Ken Nakajima, Masanori Akai, Takenori Suzaki
Nuclear Science and Engineering | Volume 116 | Number 2 | February 1994 | Pages 138-146
Technical Paper | doi.org/10.13182/NSE94-A21489
Articles are hosted by Taylor and Francis Online.
The modified conversion ratio is defined as the ratio of 238U captures to total fission. Gamma-ray spectrometry of irradiated fuel rods has been introduced to measure this quantity in two types of water-moderated low-enriched UO2 cores: the standard core, called the 1.42S core, and a tight-lattice core, called the 0.56S core. The water moderator-to-fuel volume ratios Vm/Vf of the cores are 1.420 and 0.564, respectively.
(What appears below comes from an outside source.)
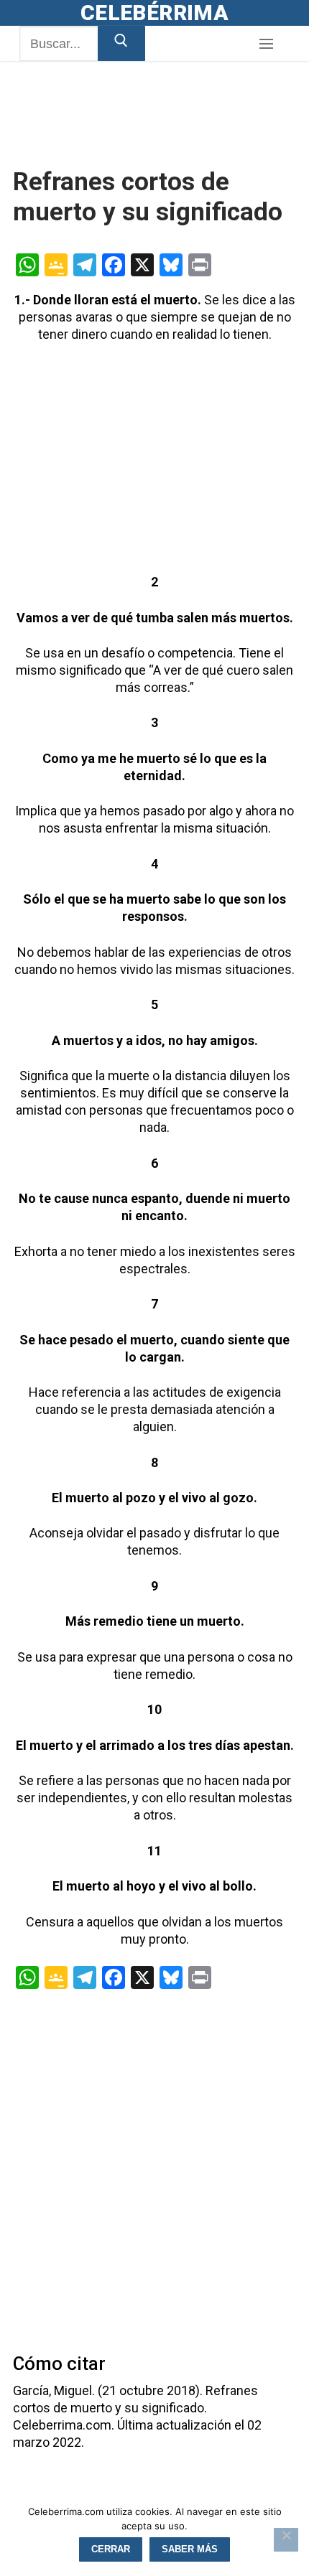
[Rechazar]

As no activation foil is used in this method, no corrections are needed for the neutron self-shielding and neutron flux depression that are caused by such a foil. Instead, the gamma-ray self-shielding effect due to the fuel rod must be corrected. The modified conversion ratio is measured by this method are 0.457 for the 1.42S core and 0.724 for the 0.56S core. The errors in the experimental results are estimated to be∼3%. Computer analyses using the VIM continuous-energy Monte Carlo code with the JENDL-2 library show that the calculated value is ∼6% larger than the experimental one for the tight-lattice 0.56S core.